What is Tarsal Tunnel Syndrome?
Tarsal tunnel syndrome is a condition in which compression of the posterior tibial nerve, located within the tarsal tunnel on the inside of the ankle, causes pain, tingling, numbness or weakness in the ankle and foot. More severe cases of the condition can result in permanent nerve damage. The causes and effects of tarsal tunnel syndrome on the ankle and foot are similar to those of carpal tunnel syndrome on the wrist and hand.
What causes Tarsal Tunnel Syndrome?
Tarsal tunnel syndrome is caused by a compression of the posterior tibial nerve, which travels from the back of the leg, through the inside of the ankle, and into the foot within a narrow space called the tarsal tunnel. The tarsal tunnel is covered by a thick ligament that protects the nerves, arteries, veins and tendons that run through the space. Anything that causes swelling in this area can cause compression of the nerve. This includes ankle sprains, or other injuries that may cause swelling in the area, systemic diseases such as rheumatoid arthritis, gout or diabetes, or any structure that is enlarged in the area of the tarsal tunnel that may cause nerve compression, such as a bone spur, scar tissue, ganglion cyst, enlarged muscle or varicose vein. In some cases, individuals with flat feet will suffer from compression of nerves in the tarsal tunnel. The condition can also arise due to overuse, such as excessive walking, running, exercising, or standing.
What are the symptoms of Tarsal Tunnel Syndrome?
The primary symptoms of tarsal tunnel syndrome include pain, tingling, numbness, burning or weakness felt on the inside of the ankle or the bottom of the foot. The pain may feel like an electrical shock or a quick shooting pain. Symptoms may also be felt anywhere along the path of the posterior tibial nerve, including the lower calf, heel, arch and portions of the toes. Symptoms often increase as the day goes on and may improve with rest, massage or elevation. The symptoms can occur suddenly due to an injury or can develop more gradually.

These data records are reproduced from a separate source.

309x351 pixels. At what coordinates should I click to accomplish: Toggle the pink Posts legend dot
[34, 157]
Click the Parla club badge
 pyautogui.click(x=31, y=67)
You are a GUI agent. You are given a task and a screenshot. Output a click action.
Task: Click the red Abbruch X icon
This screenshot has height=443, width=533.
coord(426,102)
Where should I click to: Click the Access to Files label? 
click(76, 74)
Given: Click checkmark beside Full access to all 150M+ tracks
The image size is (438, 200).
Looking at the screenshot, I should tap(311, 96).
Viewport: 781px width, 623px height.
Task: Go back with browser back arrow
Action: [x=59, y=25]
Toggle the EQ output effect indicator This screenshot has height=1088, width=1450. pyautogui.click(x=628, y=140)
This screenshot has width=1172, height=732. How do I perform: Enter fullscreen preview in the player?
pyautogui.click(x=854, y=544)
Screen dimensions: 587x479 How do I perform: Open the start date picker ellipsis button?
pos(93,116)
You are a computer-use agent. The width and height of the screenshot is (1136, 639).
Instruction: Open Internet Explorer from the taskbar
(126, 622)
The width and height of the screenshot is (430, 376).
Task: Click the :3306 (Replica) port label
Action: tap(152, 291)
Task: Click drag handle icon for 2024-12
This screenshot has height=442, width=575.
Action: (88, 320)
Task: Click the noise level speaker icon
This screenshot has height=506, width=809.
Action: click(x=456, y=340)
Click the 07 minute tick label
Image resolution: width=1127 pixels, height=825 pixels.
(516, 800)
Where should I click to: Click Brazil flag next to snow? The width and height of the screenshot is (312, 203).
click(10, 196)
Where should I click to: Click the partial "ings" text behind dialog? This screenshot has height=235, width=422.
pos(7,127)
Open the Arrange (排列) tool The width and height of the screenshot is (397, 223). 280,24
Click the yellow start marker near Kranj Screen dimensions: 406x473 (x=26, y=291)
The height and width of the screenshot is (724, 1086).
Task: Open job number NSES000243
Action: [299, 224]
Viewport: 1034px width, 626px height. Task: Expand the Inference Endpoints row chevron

How is Tarsal Tunnel Syndrome diagnosed?
A medical professional in New York will take a complete medical history and will ask questions related to when the symptoms began, what types of activities or movements increase or decrease symptoms, what type of activities are regularly engaged in, and what the relative severity of the symptoms is. A physical exam will include checking for numbness, weakness, tenderness or pain in certain areas of the ankle and foot, tapping directly on the posterior tibial nerve to see if it causes symptoms, and feeling for any type of growth or inflammation in the area of the tarsal tunnel. Other tests include x-rays to rule out other causes of symptoms, as well as tests to check the condition of the nerves, including electromyography and nerve conduction velocity tests.
When should I seek care for Tarsal Tunnel Syndrome?
If you have pain, tingling, numbness or weakness in your ankle or foot that does not improve with a short period of rest, avoidance of certain activities, application of ice and taking nonsteroidal anti-inflammatory medications, you should seek medical advice. If the symptoms increase or become severe, or you experience numbness or weakness that impedes regular activities, you should seek prompt medical attention. Failure to treat tarsal tunnel syndrome can lead to permanent nerve damage.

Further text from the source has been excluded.